» **What you are asked to do**
Every line from the one with "Expand the Total Value Locked chevron" through the final line of the entries below should be returned exactly; leave out all other lines.

┄┄┄┄┄┄┄┄┄┄┄┄┄┄┄┄┄┄┄┄

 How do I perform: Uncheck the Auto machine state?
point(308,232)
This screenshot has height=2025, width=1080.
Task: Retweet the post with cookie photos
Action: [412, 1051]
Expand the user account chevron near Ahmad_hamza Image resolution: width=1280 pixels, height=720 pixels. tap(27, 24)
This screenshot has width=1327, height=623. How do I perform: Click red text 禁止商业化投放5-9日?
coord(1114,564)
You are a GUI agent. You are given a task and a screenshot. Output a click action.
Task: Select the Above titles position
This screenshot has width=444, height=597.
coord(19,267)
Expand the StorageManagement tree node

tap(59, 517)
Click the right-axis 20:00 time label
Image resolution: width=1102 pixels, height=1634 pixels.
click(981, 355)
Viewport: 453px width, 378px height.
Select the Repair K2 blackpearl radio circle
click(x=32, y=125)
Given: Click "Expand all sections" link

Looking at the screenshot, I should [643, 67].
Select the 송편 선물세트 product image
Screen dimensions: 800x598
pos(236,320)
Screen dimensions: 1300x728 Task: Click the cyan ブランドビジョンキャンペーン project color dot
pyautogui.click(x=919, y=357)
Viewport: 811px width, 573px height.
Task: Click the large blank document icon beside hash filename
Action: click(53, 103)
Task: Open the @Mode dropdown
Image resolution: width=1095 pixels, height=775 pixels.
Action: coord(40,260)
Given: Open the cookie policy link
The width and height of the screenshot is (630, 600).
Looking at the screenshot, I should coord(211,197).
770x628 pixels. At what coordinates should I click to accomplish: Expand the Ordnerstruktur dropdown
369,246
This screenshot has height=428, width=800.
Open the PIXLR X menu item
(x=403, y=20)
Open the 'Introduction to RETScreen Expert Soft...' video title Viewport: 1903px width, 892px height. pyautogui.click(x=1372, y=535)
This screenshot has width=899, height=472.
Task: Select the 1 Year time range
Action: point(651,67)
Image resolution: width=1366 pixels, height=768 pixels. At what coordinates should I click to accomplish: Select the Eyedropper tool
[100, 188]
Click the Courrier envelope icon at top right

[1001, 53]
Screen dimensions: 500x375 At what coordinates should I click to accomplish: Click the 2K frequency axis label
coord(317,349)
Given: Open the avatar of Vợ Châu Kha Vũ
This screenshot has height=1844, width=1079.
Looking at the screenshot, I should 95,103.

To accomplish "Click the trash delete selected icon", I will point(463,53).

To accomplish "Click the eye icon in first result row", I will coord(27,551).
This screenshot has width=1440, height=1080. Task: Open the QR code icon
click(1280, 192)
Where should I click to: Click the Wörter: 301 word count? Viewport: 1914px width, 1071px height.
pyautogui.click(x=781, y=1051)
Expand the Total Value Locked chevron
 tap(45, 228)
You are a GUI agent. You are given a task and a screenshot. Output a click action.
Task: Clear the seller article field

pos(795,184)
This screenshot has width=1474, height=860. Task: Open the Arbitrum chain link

┄┄┄┄┄┄┄┄┄┄┄┄┄┄┄┄┄┄┄┄

» **Output**
Expand the Total Value Locked chevron
 tap(45, 228)
You are a GUI agent. You are given a task and a screenshot. Output a click action.
Task: Clear the seller article field

pos(795,184)
This screenshot has width=1474, height=860. Task: Open the Arbitrum chain link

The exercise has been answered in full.